Studio album by Nelson Riddle
- Released: 1967
- Recorded: 1967
- Studio: Annex Studios, Hollywood
- Genre: pop music
- Length: 32:47
- Label: Liberty LRP-3508/LST-7508
- Producer: Dick Peirce

Nelson Riddle chronology
| Music for Wives and Lovers (1967) | The Bright and the Beautiful (1967) | The Riddle of Today (1968) |

= The Bright and the Beautiful =

The Bright and the Beautiful was Nelson Riddle’s first album for Liberty Records, released in April 1967.

==Origin==

Riddle had signed with Liberty in early 1967, recruited by the label's administrative A&R director, Dick Peirce, who was to be his producer. Two records were initially planned—a 45 rpm single, and an album.

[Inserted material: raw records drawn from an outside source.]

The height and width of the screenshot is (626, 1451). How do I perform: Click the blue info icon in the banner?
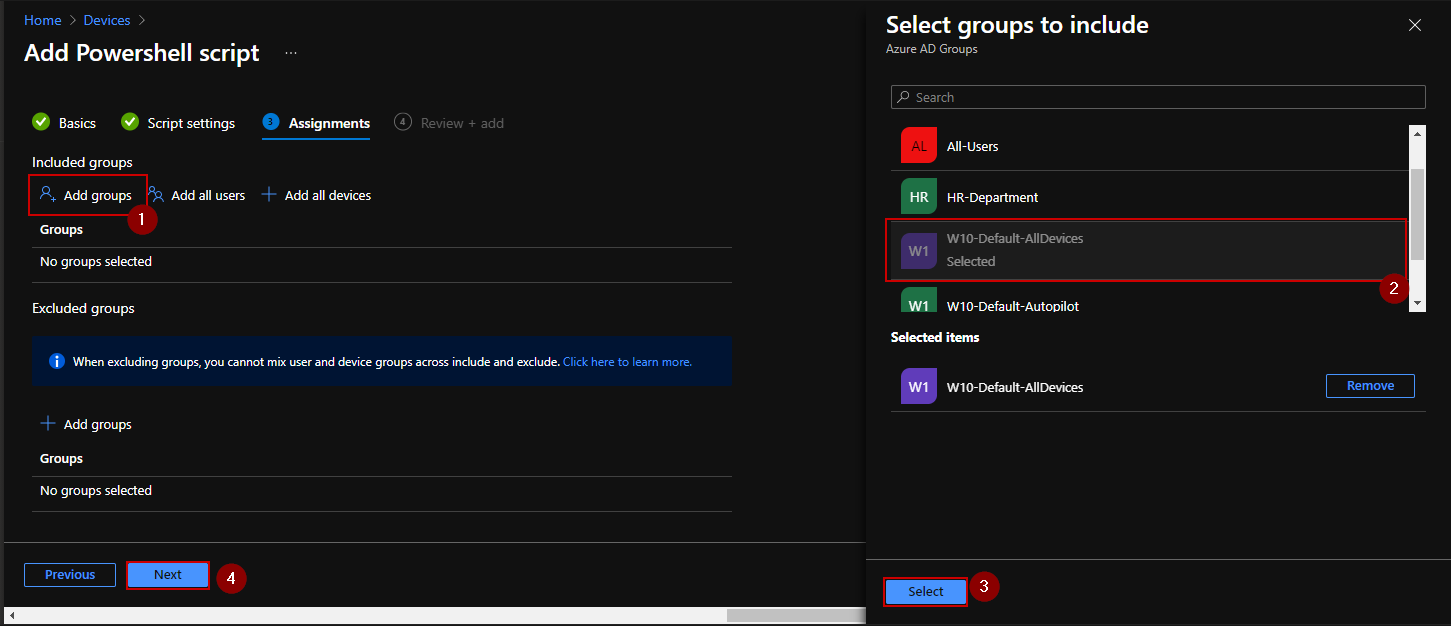coord(57,361)

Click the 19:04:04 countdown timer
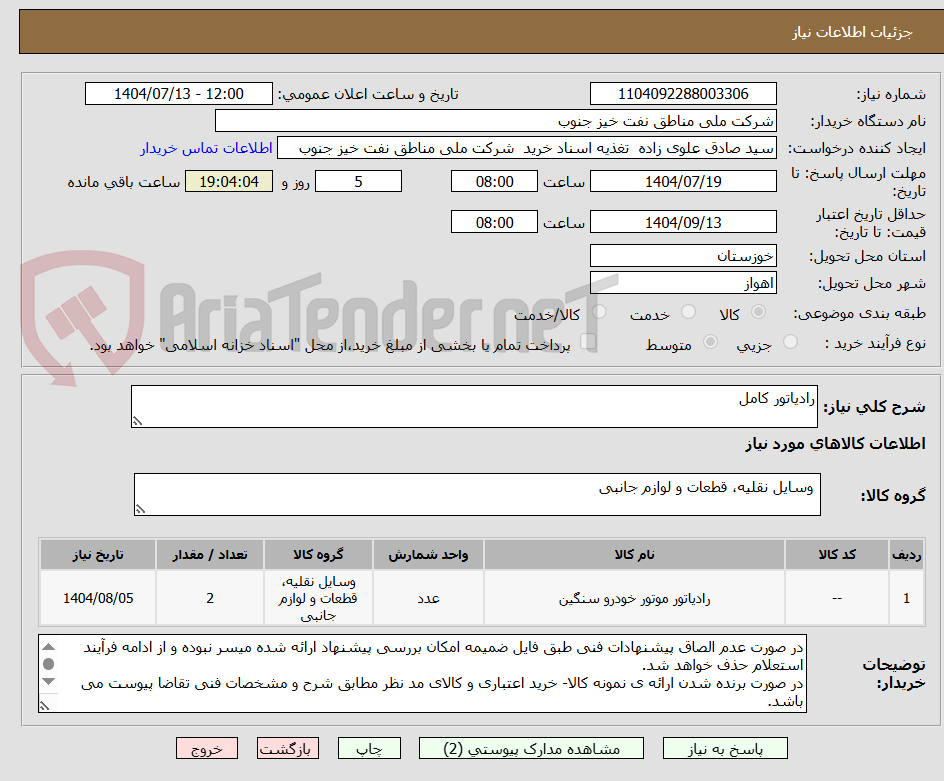pos(228,181)
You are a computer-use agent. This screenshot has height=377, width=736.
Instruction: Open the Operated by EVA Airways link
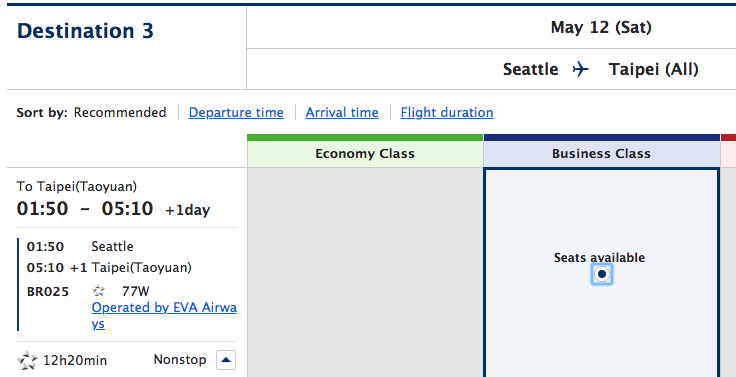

The album's liner notes proudly proclaim that “The Bright and the Beautiful is the perfect title for Nelson Riddle's debut album on Liberty Records, for it expresses, not only the content of this album, but all of his music, now and in the future.”

==Reception==

The Bright and the Beautiful was warmly, if not enthusiastically, received. Billboard placed the album in its “Pop Spotlight” with this assessment:

Nelson Riddle comes on strong in his initial Liberty Records release with a bright package of familiar tunes. He scores strongest in his rendition of the title song from ‘’Thoroughly Modern Millie’’ in this album which centers on movie scores.
Cash Box said Riddle “presents a collection of good music sounds,” with arrangements that are “smooth and stylish.”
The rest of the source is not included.